#### Work request:
Quote, exactly, the line holding "Task: Click the" and all lines after it to the end of the records below. Exclude pictures.

Stored data entries:
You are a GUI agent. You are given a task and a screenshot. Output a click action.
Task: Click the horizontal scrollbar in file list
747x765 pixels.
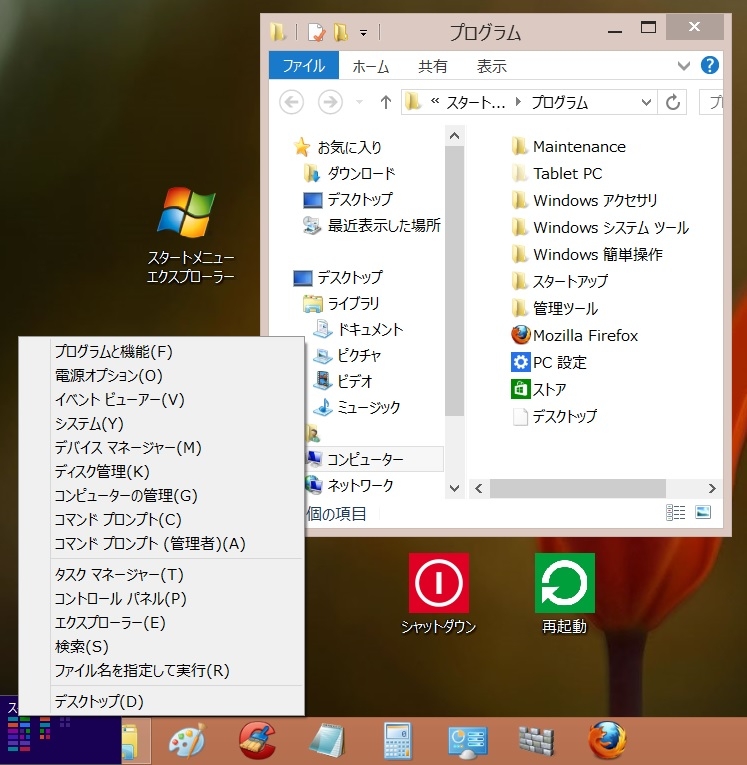click(x=577, y=488)
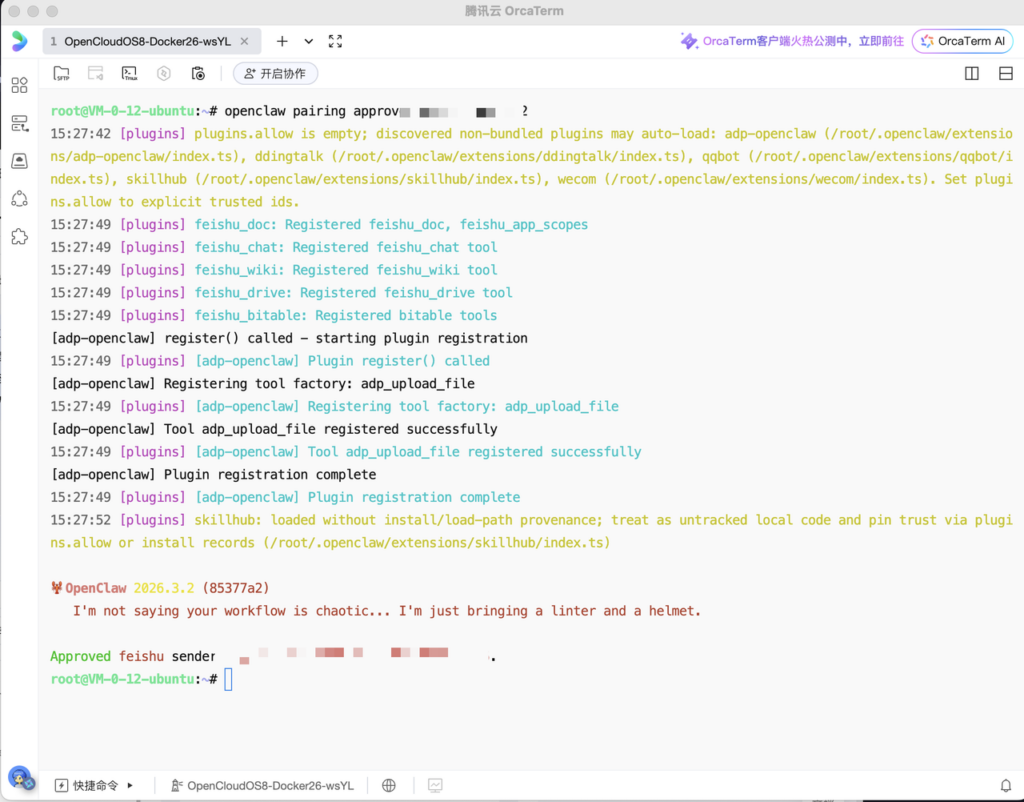Open the notification bell in status bar
The height and width of the screenshot is (802, 1024).
point(1005,785)
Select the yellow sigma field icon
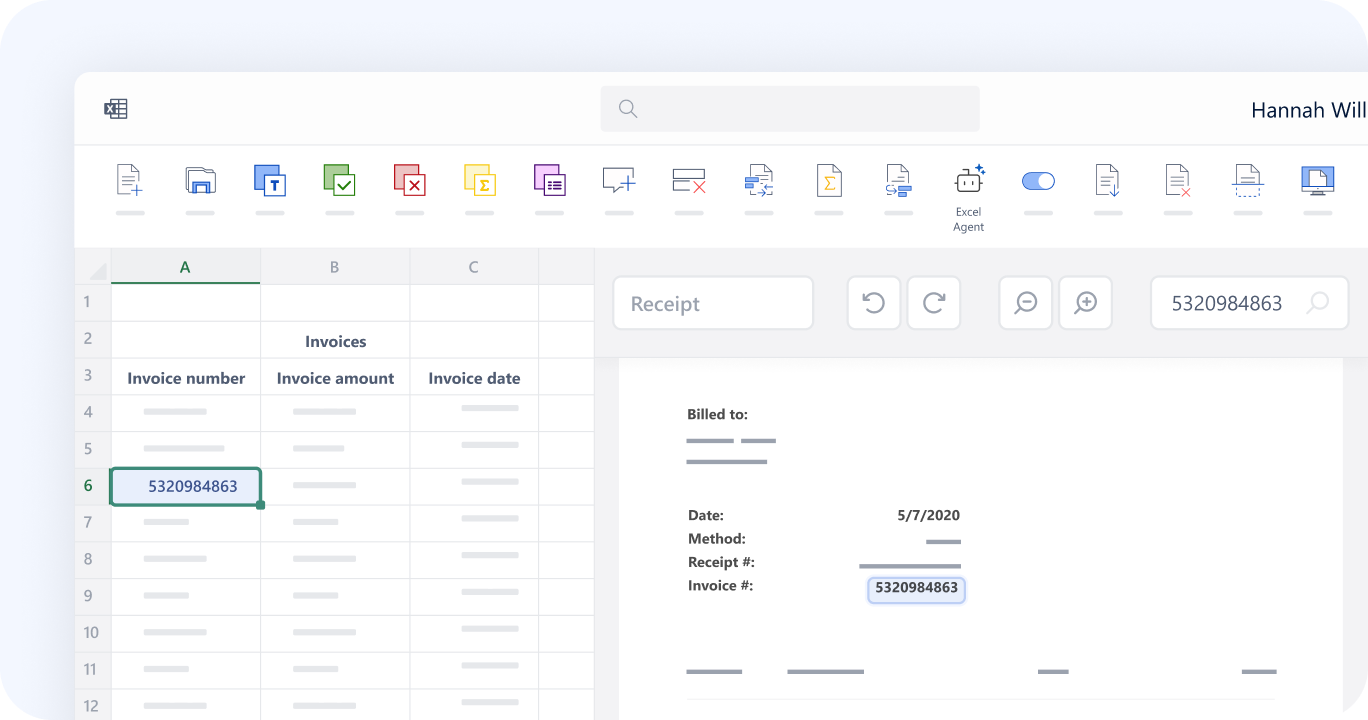This screenshot has width=1368, height=720. coord(480,181)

#### Answer for this exercise:
Task: Click the horizontal scrollbar in file list
747x765 pixels.
click(x=577, y=488)
Open the notification bell in status bar
The height and width of the screenshot is (802, 1024).
point(1005,785)
Select the yellow sigma field icon
This screenshot has width=1368, height=720. coord(480,181)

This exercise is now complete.